It exposes several methods to the outside world:

• deposit
  Parameters: uint160(from), uint160(to), integer(amount), integer(till)
  Transfers specified amount of GAS from "from" address to native contract address and records deposited amount as belonging to "to" address with a lock till "till" chain's height. Must be witnessed by "from". "to" can be left unspecified (null), with a meaning that "to" is the same address as "from". "amount" can't be less than 2×FEE for the first deposit call for the "to" address. Each successive deposit call must have "till" value equal to or more than the previous successful call (allowing for renewal), if it has additional amount of GAS it adds up to the already deposited value.
  Returns boolean result, "true" for successful calls and "false" for failed ones.
• withdraw
  Parameters: uint160(from), uint160(to)
  Sends all deposited GAS for "from" address to "to" address. Must be witnessed by "from". "to" can be left unspecified (null), with a meaning that "to" is the same address as "from". It can only be successful if the lock has already expired, attempting to withdraw the deposit before that height fails.
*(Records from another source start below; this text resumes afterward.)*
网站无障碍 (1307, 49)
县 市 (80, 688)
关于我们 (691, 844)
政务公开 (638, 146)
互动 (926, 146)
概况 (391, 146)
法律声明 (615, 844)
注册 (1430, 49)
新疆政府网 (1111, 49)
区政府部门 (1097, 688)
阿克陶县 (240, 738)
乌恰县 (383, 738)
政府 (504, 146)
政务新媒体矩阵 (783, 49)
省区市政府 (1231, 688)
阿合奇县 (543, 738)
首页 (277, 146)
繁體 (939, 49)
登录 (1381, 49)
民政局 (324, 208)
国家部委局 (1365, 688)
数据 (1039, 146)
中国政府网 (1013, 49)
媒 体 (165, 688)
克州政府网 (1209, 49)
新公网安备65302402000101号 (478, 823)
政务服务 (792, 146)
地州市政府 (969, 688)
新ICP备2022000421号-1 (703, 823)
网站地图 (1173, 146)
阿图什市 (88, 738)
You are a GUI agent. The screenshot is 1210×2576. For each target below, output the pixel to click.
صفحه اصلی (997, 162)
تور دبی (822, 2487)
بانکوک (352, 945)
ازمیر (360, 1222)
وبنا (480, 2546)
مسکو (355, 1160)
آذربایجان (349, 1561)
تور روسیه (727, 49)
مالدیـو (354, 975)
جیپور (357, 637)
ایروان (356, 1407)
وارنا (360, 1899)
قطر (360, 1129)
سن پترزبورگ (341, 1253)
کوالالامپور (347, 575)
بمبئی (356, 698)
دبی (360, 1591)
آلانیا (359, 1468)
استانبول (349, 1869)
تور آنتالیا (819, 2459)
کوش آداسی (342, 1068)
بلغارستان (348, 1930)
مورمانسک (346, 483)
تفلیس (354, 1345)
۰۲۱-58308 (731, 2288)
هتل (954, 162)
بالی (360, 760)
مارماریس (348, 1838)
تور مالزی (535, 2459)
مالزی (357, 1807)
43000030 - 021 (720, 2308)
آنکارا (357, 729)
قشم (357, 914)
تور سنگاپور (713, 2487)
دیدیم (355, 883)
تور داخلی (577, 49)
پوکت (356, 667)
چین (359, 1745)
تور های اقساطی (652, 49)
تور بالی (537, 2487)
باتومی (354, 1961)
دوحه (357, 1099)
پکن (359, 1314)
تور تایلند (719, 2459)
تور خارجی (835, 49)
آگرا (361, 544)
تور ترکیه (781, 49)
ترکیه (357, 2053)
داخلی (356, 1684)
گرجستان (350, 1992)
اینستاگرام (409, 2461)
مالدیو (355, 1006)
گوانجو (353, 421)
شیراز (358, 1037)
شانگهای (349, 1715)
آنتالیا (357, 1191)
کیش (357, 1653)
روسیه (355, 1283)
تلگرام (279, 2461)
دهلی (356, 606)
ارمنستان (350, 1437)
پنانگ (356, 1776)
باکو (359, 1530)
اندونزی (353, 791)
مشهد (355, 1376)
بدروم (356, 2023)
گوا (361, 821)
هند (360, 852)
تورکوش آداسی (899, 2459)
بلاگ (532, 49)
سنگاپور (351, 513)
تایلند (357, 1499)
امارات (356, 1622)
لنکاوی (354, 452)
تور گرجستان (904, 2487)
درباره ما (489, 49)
Partial withdrawal is not supported.
  Returns boolean result, "true" for successful calls and "false" for failed ones.
• balanceOf
  Parameters: uint160(addr)
  Returns deposited GAS amount for specified address (integer).
• expirationOf
  Parameters: uint160(addr)
  Returns deposit lock height for specified address (integer).
• verify
  This is used to verify transactions with notary contract specified as a signer, it needs one signature in the invocation script and it checks for this signature to be made by one of designated keys, effectively implementing "1 out of N" multisignature contract.
• onPersist
  This method is to be run during block processing before transaction processing occurs. For all transactions using "Notary assisted" attribute it mints and distributes to designated addresses transaction fee paid for this attribute ((NKEYS+1)×FEE).

"P2P Notary request" payload type

A new broadcasted payload type is introduced for notary requests (it can be generalized for other services). It's distributed via regular inv-getdata mechanism like transactions, blocks or consensus payloads. An ordinary P2P node verifies it, saves in a structure similar to mempool and relays. This payload has witness (standard single-signature contract) attached signing all
of the payload.

This payload has two incomplete transactions inside:

• fallback tx
  This transaction has P2P Notary contract as a sender and service request sender as an additional signer. It can't have a witness for Notary contract, but it must have proper witness for request sender. It must have "NotValidBefore" attribute that is no more than MAX_NVB_DELTA higher than the current chain height and it must have "Conflicts" attribute with the hash of the main transaction. It at the same time must have "Notary assisted" attribute with a count of zero.
• main tx
  This is the one that actually needs to be completed, it either doesn't have all witnesses attached (in this case none of them can be multisignature), or it only has a partial multisignature, only one of the two is allowed (this can be changed in the future). This transaction must have "Notary assisted" attribute with a count of NKEYS (and Notary contract as one of the signers).

Verification of this service payload:

• each transaction included must satisfy criterias outlined above
• if the sender of this payload has less GAS deposited to the P2P Notary contract than the sum of fees of all not yet processed fallback transactions for this sender, the payload is invalid
• if ValidUntilBlock values of two transactions don't match, the payload is invalid
• if the "Conflicts" hash of the fallback transaction doesn't match main transaction hash, the payload is invalid
• if the sum of "NotValidBefore" height and MAX_NVB_DELTA of the fallback transaction is more than or equal to the sender's deposit expiration height, the payload is invalid

MAX_NVB_DELTA can be policy value set according to network's
MillisecondsPerBlock and ValidatorsCount. It is expected to be around 10-20
blocks for mainnet.

Node module

Node module with the designated key monitors the network for "P2P Notary request" payloads. It maintains a list of current requests grouped by main transaction hash, when it receives enough requests to correctly construct all transaction witnesses it does so, adds a witness of its own (for Notary contract witness) and sends the resulting transaction to the network.

If the main transaction with all witnesses attached still can't be validated because of fee (or other) issues, the node waits for "NotValidBefore" block of the fallback transaction to be persisted.

If "NotValidBefore" block is persisted and there are still some signatures missing (or the resulting transaction is invalid), the module sends all the associated fallback transactions for the main transaction.

After processing service request is deleted from the module.

Regular operation flow

To be able to use the service all parties involved must deposit some amount of GAS to the Notary contract via its deposit method.

Then, when they need to send a transaction using multisignature account they independently prepare that transaction (with one signature attached for that particular participant) and a fallback transaction for it, both transactions are packed into P2P notary request payload, signed by the sender and sent to the P2P network. Participants should then wait for one of their transactions to get accepted into one of subsequent blocks.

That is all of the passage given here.